Bibellese-Projekt, Dienstag, 12. September 2017

Bibeltext (Luther): Epheserbrief Kapitel 5,21-33

21 Ordnet euch einander unter in der Furcht Christi. 22 Ihr Frauen, ordnet euch euren Männern unter wie dem Herrn. 23 Denn der Mann ist das Haupt der Frau, wie auch Christus das Haupt der Gemeinde ist – er hat sie als seinen Leib gerettet. 24 Aber wie nun die Gemeinde sich Christus unterordnet, so sollen sich auch die Frauen ihren Männern unterordnen in allen Dingen. 25 Ihr Männer, liebt eure Frauen, wie auch Christus die Gemeinde geliebt hat und hat sich selbst für sie dahingegeben, 26 um sie zu heiligen. Er hat sie gereinigt durch das Wasserbad im Wort, 27 damit er für sich die Gemeinde herrlich bereite, die keinen Flecken oder Runzel oder etwas dergleichen habe, sondern die heilig und untadelig sei. 28 So sollen auch die Männer ihre Frauen lieben wie ihren eigenen Leib. Wer seine Frau liebt, der liebt sich selbst. 29 Denn niemand hat je sein eigenes Fleisch gehasst; sondern er nährt und pflegt es wie auch Christus die Gemeinde. 30 Denn wir sind Glieder seines Leibes. 31 »Darum wird ein Mann Vater und Mutter verlassen und an seiner Frau hängen, und die zwei werden ein Fleisch sein« (1. Mose 2,24). 32 Dies Geheimnis ist groß; ich deute es aber auf Christus und die Gemeinde. 33 Darum auch ihr: ein jeder liebe seine Frau wie sich selbst; die Frau aber habe Ehrfurcht vor dem Mann. 

Erklärungen zum Text (Ralf Mühe, Bibellesebund)

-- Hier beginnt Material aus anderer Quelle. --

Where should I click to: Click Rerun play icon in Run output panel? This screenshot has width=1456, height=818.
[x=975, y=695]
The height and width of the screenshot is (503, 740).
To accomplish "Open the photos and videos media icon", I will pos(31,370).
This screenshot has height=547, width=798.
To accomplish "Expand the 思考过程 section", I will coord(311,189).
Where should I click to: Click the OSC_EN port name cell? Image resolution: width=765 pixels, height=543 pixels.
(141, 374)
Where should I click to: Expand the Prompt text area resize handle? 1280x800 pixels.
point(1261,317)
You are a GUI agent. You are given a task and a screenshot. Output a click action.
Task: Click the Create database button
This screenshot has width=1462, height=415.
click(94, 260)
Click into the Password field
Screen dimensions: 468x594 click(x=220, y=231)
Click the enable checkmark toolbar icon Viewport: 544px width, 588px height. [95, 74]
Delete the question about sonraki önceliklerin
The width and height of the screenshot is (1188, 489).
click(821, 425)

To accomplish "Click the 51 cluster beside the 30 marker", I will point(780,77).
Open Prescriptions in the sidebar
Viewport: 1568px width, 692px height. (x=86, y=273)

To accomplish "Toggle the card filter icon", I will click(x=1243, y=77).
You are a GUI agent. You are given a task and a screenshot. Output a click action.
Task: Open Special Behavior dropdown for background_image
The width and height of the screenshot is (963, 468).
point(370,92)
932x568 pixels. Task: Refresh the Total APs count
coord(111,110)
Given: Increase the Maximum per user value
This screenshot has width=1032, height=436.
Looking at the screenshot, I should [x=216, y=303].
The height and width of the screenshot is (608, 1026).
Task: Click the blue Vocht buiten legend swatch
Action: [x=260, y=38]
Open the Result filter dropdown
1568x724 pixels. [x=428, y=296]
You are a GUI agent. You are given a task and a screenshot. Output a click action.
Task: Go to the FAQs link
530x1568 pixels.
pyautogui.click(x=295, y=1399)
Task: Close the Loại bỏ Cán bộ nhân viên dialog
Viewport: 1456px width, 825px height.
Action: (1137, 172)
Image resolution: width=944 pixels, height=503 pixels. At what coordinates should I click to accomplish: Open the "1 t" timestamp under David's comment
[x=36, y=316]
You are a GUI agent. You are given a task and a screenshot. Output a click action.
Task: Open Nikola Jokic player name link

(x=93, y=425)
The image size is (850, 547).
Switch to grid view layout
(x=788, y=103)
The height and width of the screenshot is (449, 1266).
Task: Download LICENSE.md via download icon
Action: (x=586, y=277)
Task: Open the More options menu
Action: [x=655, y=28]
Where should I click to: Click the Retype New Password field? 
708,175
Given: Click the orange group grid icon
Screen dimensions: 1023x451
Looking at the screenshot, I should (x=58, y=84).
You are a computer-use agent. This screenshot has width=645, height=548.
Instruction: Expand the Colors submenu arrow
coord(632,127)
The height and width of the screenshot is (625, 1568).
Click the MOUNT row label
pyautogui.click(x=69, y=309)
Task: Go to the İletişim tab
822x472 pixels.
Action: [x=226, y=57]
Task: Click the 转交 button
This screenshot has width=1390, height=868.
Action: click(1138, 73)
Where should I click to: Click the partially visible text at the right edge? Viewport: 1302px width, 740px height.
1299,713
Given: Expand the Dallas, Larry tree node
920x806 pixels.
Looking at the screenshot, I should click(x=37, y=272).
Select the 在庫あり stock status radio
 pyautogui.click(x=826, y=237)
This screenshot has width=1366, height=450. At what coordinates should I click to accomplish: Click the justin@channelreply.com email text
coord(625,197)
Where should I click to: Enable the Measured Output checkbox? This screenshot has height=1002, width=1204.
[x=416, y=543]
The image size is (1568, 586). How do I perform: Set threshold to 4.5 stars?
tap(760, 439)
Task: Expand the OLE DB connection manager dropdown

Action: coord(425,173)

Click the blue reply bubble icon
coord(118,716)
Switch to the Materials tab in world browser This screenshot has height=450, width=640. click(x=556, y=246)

Paulus setzt das Verhältnis zwischen Christus und der Gemeinde in Beziehung zur Einheit von Ehemann und Ehefrau. Das Vorbild der Gemeinde beruht darauf, dass sie sich Christus als ihrem Haupt aus freien Stücken unterordnet (24). Er wiederum hat sich für sie aufgeopfert und dafür gesorgt, dass sie sich ihrer Bestimmung gemäss entfaltet (25-27). 
Unterordnung hat etwas mit der Bereitschaft zu tun, die jeweils zugewiesene Stellung einzunehmen. Das gilt für den Menschen gegenüber Gott und für die Partner innerhalb der Ehe (22-23). Am Beispiel der Gemeinde wird klar, dass mit Unterordnung weder ein Zwang noch eine Herabstufung verbunden ist (24). Der Mann wird seiner übergeordneten Stellung nur gerecht, wenn sie wie bei Christus mit selbstloser Hingabe und Liebe verbunden ist (25-27). Der Mann wird dann letzten Endes selbst der Beschenkte sein (28-29). Ebenso wie Christen als Ganzes die Gemeinde abbilden, stellt die Verbindung zwischen Mann und Frau eine neue Einheit dar (30-32). Der Abschnitt, der mit dem Hinweis auf die Ehrfurcht vor Chirstus begann (21), endet mit dem Hinweis, dass die Frau ihren Mann ehren soll (33). In beiden Sätzen wird im griechischen Grundtext das gleiche Wort gebraucht. 

Fragen zum Nachdenken

1. Inwiefern hat Unterordnung etwas mit Ehrerbietung oder Ehrfurcht zu tun (21)?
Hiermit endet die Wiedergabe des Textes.